Hi Justin. I'm Greg, an installation specialist, 10 year Windows MVP, and Volunteer Moderator here to help you.
Those older versions of Windows 10 may have made the old printer with ancient serial port run awhile longer, but to continue with Windows 10 on a printer that has no driver software to even try to install in Compatibility Mode is not worth the trouble.
New wireless All-in-One printers that print wirelessly from every device in the house and even Alexa are $50 on Amazon. They install themselves. No need to suffer any longer.
I hope this helps.
Hi Greg,
Thank you for you reply, I really appreciate it. However, I am fully aware of the newer and much better printers available at low costs. In fact, I myself own much better printers. The whole point of creating this thread was to seek a solution to get my old one to work. Regardless, thank you for your response.
After countless hours of fiddling, I have finally figured out a solution, and hopefully it will benefit others as Im aware of the countless other threads on forums on the same issue.
As of right now, I will assume it is because of the 1809 update, where Microsoft stopped including old printer drivers automatically in its feature update packages. I will test whether it actually also works on 1809 and 1903 through printer migration tomorrow.
Steps:
- Add Printer in Control Panel
- Click "The printer I want isn't listed"

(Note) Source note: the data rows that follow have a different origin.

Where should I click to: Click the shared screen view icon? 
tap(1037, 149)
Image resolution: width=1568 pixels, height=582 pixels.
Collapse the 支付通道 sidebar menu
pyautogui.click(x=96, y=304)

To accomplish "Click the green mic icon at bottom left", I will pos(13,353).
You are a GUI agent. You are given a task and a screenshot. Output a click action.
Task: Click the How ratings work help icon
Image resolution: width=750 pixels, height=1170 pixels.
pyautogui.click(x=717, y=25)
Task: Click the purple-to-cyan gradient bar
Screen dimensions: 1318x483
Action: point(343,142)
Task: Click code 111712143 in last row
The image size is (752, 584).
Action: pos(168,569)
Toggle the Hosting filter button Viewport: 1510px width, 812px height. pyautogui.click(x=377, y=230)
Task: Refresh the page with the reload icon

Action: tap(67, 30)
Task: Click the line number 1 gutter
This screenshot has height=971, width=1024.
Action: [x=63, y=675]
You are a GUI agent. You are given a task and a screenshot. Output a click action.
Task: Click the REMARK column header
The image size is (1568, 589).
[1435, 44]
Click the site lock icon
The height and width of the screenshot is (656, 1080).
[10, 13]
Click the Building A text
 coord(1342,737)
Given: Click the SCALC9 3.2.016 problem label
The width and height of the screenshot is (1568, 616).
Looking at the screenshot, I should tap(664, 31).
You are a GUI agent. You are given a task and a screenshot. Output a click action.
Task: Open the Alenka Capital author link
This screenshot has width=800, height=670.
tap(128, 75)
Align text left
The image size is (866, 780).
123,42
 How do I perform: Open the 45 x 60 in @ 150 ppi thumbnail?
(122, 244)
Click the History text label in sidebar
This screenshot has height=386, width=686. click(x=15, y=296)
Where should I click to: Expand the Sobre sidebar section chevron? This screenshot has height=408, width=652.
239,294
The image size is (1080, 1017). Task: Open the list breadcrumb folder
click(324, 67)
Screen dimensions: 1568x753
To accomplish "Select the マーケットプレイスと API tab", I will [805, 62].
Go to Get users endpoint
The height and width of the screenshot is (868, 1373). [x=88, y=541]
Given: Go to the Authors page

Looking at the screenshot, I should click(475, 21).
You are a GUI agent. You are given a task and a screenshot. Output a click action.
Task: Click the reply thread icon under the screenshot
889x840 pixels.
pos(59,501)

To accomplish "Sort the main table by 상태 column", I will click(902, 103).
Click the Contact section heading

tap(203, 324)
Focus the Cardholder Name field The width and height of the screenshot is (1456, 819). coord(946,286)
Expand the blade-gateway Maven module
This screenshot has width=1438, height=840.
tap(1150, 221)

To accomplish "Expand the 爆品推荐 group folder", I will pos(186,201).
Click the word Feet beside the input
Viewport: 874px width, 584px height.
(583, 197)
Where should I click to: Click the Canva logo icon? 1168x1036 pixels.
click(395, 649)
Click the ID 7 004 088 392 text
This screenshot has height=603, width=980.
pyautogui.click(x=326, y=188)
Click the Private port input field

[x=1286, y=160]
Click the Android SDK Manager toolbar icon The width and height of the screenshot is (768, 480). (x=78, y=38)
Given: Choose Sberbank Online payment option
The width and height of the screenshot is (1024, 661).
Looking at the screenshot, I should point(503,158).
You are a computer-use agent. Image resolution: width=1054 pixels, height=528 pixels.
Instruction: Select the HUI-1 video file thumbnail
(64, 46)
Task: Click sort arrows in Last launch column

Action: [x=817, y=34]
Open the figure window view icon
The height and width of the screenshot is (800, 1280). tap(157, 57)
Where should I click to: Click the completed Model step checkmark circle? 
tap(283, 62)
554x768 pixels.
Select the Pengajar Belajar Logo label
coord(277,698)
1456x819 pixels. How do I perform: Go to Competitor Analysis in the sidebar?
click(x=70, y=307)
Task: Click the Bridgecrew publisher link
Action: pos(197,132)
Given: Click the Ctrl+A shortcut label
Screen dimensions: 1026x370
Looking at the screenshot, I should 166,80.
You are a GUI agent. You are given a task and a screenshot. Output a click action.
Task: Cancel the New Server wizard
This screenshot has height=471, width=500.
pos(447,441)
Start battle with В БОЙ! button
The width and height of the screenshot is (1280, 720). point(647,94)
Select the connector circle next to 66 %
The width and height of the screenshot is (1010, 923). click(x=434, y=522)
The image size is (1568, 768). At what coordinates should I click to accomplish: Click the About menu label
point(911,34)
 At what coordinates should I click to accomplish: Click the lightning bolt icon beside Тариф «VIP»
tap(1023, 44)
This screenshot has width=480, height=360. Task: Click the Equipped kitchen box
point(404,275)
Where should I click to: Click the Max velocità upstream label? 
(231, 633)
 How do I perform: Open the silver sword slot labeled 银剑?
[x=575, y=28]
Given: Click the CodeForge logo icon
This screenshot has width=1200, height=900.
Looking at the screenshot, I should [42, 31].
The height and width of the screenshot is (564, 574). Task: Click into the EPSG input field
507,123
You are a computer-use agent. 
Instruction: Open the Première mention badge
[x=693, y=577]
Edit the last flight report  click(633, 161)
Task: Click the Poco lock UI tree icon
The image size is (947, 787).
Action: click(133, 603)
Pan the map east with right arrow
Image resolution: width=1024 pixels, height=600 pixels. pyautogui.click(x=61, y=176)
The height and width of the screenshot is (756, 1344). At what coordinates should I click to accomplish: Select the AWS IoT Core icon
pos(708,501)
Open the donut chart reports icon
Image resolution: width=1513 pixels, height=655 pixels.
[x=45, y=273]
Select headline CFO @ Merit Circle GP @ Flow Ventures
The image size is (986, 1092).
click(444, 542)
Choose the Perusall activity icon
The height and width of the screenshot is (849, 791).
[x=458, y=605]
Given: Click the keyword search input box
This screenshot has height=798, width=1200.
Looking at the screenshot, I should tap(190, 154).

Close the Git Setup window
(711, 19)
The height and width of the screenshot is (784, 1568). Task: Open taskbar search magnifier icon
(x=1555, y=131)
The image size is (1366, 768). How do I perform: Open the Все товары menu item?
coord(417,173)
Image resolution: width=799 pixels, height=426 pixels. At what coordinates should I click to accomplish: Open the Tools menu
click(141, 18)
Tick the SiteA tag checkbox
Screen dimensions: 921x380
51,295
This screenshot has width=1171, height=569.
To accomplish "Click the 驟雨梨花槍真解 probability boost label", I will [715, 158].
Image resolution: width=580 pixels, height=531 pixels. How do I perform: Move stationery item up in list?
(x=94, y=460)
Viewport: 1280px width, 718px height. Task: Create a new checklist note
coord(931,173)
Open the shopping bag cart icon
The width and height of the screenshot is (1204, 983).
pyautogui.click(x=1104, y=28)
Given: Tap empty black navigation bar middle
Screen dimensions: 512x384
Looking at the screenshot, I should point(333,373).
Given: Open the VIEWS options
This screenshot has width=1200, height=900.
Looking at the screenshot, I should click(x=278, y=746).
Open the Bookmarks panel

- Select "Add a local printer" (last option)
- Choose a Virtual USB Port (I chose the one with the largest number, though it really doesn't matter)
- Click "Windows Update" on bottom right of window. This will ask Windows Update to fetch built-in drivers from all manufacturers
- Find your manufacturer and printer model that matches the closest to your printer
- Click "Next" and wait for Windows to install the driver. *This is where I ran into problems on 1809. It would always give me an error that says "The printer was not installed." However, on 1703 it added the driver successfully.
- Open Device Manager
- Find your printer (Mine was listed under "Other devices", however Ive seen it under "Unknown devices" and "Software devices" as well)
- Right click it and select Update Drivers
- Click the 2nd Option (Something along the lines of installing a driver manually and NOT online)
- Click "Let me choose a driver from a list of available drivers on my computer"
- Choose "All Devices" and let it load a list of all installed drivers on your system
- Find the one you installed earlier by matching your manufacturer and model to the list
- Click "Next" and let it install the driver. If a message pops up warning about compatibility or digital signing, just click OK and let it install.
- If it successfully installs you should see your printer under a "Printer" menu in Device Manager. The IEEE-1284 should subsequently disappear and you should have a working printer.
Good Luck.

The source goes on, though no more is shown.